Open andrewrk opened 6 years ago
With the new coroutine semantics, what reason is there to prefix calls with async
? There is no longer a need to provide an allocator at callsite so the prefix async is redundant. Related #1676
It would not be strictly necessary. However it makes it obvious that the function call does not return the return type of the function but instead returns the coroutine frame.
It would also be possible for async functions to call other async functions without any special syntax at all; the question becomes, is it better to force the suspend point to be explicitly pointed out, or not?
The computed stack size requirements are included in generated .h files, in comments, since C has no way to annotate stack size requirements for functions.
It should be a new attribute: __attribute__((__stack_size__(256)))
This would enhance the existing no_split_stack
https://gcc.gnu.org/onlinedocs/gcc/Common-Function-Attributes.html
One must use
@ptrCall(worst_case_stack_size, function, ...)
, whereworst_case_stack_size
is a post-comptime value.
This would now (since #3856) be a new option to @call
.
What would we use as the stack size for vdso functions? If the kernel doesn't already, we could propose that they include a valid PT_GNU_STACK
p_memsz
field?
would it be required to heap allocate stack frames of functions that are tail call optimized/stack size is bounded at comptime?
Re. post-comptime: I think this is an idea worth exploring on its own. In trying to work out how to better optimise struct layout, I've stumbled upon another use case; see #7888.
I thought you guys might want to know there is a huge discussion about automatic transformation of recursive algos to heap allocated rather than stack allocated, on Hacker News.
I think Zig, being so progressive, and being more of a "safe" language than C could benefit by fixing the stack overflow flaw in C.
https://news.ycombinator.com/item?id=28684098
Cheers @andrewrk . Thanks for pioneering Zig
The syntax for recursive functions via coroutines seems both confusing and extremely annoying to write, making recursion incredibly tedious to use. Using async/await to write recursive functions seems very confusing (and would also hamper performance).

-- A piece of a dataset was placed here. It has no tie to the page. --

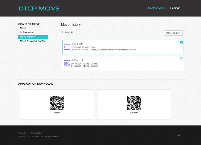Viewport: 201px width, 145px height.
Task: Select Move History in the sidebar
Action: click(27, 37)
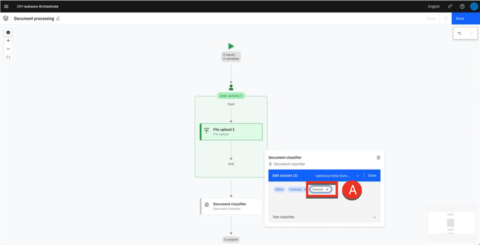
Task: Zoom in on the canvas
Action: [x=8, y=41]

The minimal idea I have to make it better would be to have a builtin alternative to @call
like @alloc_call
which takes an allocator along with the usual arguments and can return an error (this could be a standard library function if the generics system Zig has allows it, I haven't written enough to know off the top of my head if you can forward variadic arguments). So the Fibonacci function would look like
async fn fib(allocator: *Allocator, x: i32) !i32 {
if (x <= 1) return x;
return try @alloc_call(allocator, fib, x - 1) + try @alloc_call(allocator, fib, x - 2);
}
It would still be messy, have the overhead of heap allocation, and mark the function as async for some reason even though it practically isn't, but at least it would provide a nice way to write it.
My alternative suggestion, however, is to provide some form of explicit stack recursion support. If it's okay for the function to say it's out of memory, then it's okay for the function to fail because it hit the stack limit and return error.WouldOverflowStack
or whatever, as long as this can be efficiently detected at runtime.
I have two main ideas for the syntax for this, both with their tradeoffs. One is a rec
keyword applied to functions, like async
. Functions which are declared rec
need to also be prefixed rec
at the callsite and a rec
call can return an error.WouldOverflowStack
and otherwise evaluates to the value of the function called.
rec fn fib(x: i32) !i32 {
if (x <= 1) return x;
return try rec fib(x - 1) + try rec fib(x - 2)
}
From an implementation perspective, I think rec
functions would have a @max_frame_size
instead of an @stack_size
. This describes the max stack depth they can reach without making another checked, recursive call, which has size 0 in the normal stack analysis because it's runtime checked instead. This would factor in any non-recursive functions they call. When you make a call with rec
, it checks that current_stack_pointer - @max_frame_size(func)
is still above min_stack_pointer
and returns error.WouldOverflowStack
if this check fails, otherwise it calls the function.
An alternative option is to move the burden of dynamically allocating a stack frame inside the recursive function. This might remove the need for a rec
keyword, I'm not sure exactly how you'd implement it. I'm imagining it would look something like this:
fn fib(x: i32) !i32 {
try @build_next_frame();
if (x <= 1) return x;
return try fib(x - 1) + try fib(x - 2);
}
The @build_next_frame()
builtin could be placed anywhere in a function, and even multiple times if you wanted to, and it would segment the stack frame into several sections, and it would extend to the next one at each call, returning error.WouldOverflowStack
on failure. The compile time stack size of a function with any number of @build_next_frame()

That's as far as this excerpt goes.